## Pixel coordinate grounding data:
■ ■ ■ ■

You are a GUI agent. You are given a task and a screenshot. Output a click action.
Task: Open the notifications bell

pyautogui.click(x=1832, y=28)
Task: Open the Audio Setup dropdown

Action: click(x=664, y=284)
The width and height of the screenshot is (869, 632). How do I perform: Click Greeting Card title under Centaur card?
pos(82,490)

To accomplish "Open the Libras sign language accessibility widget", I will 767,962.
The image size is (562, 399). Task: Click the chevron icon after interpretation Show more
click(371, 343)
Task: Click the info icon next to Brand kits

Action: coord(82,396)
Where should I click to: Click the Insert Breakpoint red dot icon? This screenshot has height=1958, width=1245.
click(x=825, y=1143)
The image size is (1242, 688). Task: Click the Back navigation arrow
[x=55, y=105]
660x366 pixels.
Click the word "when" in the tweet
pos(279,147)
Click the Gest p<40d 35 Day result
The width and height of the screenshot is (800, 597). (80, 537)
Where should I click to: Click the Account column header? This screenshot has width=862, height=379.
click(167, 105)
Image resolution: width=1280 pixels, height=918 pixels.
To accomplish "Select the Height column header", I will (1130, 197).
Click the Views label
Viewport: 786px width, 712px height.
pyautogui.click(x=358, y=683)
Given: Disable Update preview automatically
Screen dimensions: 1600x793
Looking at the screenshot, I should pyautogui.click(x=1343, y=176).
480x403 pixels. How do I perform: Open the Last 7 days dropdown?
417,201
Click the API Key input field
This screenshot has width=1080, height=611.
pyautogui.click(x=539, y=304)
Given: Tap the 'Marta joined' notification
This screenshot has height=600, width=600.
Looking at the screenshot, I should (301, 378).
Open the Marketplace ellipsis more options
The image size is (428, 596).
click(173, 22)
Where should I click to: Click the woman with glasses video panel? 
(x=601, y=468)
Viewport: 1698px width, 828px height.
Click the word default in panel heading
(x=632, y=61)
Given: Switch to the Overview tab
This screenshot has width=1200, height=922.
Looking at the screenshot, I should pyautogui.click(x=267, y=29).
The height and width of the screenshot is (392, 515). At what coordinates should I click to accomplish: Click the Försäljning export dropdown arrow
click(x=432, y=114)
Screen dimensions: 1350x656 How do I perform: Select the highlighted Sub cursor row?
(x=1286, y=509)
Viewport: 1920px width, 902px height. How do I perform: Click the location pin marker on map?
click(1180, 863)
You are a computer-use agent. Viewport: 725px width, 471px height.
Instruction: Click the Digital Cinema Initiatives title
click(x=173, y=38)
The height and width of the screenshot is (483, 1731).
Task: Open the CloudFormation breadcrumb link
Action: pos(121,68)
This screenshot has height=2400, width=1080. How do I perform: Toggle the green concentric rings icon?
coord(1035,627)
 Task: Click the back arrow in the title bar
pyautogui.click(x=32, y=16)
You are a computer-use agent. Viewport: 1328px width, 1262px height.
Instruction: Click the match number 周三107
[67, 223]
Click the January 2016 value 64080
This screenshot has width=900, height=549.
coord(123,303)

■ ■ ■ ■

## WHAT TO PRODUCE:
Copy out the entries. Leave every line exactly as it is.

## EXERCISE OUTPUT:
You are a GUI agent. You are given a task and a screenshot. Output a click action.
Task: Open the notifications bell

pyautogui.click(x=1832, y=28)
Task: Open the Audio Setup dropdown

Action: click(x=664, y=284)
The width and height of the screenshot is (869, 632). How do I perform: Click Greeting Card title under Centaur card?
pos(82,490)

To accomplish "Open the Libras sign language accessibility widget", I will 767,962.
The image size is (562, 399). Task: Click the chevron icon after interpretation Show more
click(371, 343)
Task: Click the info icon next to Brand kits

Action: coord(82,396)
Where should I click to: Click the Insert Breakpoint red dot icon? This screenshot has height=1958, width=1245.
click(x=825, y=1143)
The image size is (1242, 688). Task: Click the Back navigation arrow
[x=55, y=105]
660x366 pixels.
Click the word "when" in the tweet
pos(279,147)
Click the Gest p<40d 35 Day result
The width and height of the screenshot is (800, 597). (80, 537)
Where should I click to: Click the Account column header? This screenshot has width=862, height=379.
click(167, 105)
Image resolution: width=1280 pixels, height=918 pixels.
To accomplish "Select the Height column header", I will (1130, 197).
Click the Views label
Viewport: 786px width, 712px height.
pyautogui.click(x=358, y=683)
Given: Disable Update preview automatically
Screen dimensions: 1600x793
Looking at the screenshot, I should pyautogui.click(x=1343, y=176).
480x403 pixels. How do I perform: Open the Last 7 days dropdown?
417,201
Click the API Key input field
This screenshot has width=1080, height=611.
pyautogui.click(x=539, y=304)
Given: Tap the 'Marta joined' notification
This screenshot has height=600, width=600.
Looking at the screenshot, I should (301, 378).
Open the Marketplace ellipsis more options
The image size is (428, 596).
click(173, 22)
Where should I click to: Click the woman with glasses video panel? 
(x=601, y=468)
Viewport: 1698px width, 828px height.
Click the word default in panel heading
(x=632, y=61)
Given: Switch to the Overview tab
This screenshot has width=1200, height=922.
Looking at the screenshot, I should pyautogui.click(x=267, y=29).
The height and width of the screenshot is (392, 515). At what coordinates should I click to accomplish: Click the Försäljning export dropdown arrow
click(x=432, y=114)
Screen dimensions: 1350x656 How do I perform: Select the highlighted Sub cursor row?
(x=1286, y=509)
Viewport: 1920px width, 902px height. How do I perform: Click the location pin marker on map?
click(1180, 863)
You are a computer-use agent. Viewport: 725px width, 471px height.
Instruction: Click the Digital Cinema Initiatives title
click(x=173, y=38)
The height and width of the screenshot is (483, 1731).
Task: Open the CloudFormation breadcrumb link
Action: pos(121,68)
This screenshot has height=2400, width=1080. How do I perform: Toggle the green concentric rings icon?
coord(1035,627)
 Task: Click the back arrow in the title bar
pyautogui.click(x=32, y=16)
You are a computer-use agent. Viewport: 1328px width, 1262px height.
Instruction: Click the match number 周三107
[67, 223]
Click the January 2016 value 64080
This screenshot has width=900, height=549.
coord(123,303)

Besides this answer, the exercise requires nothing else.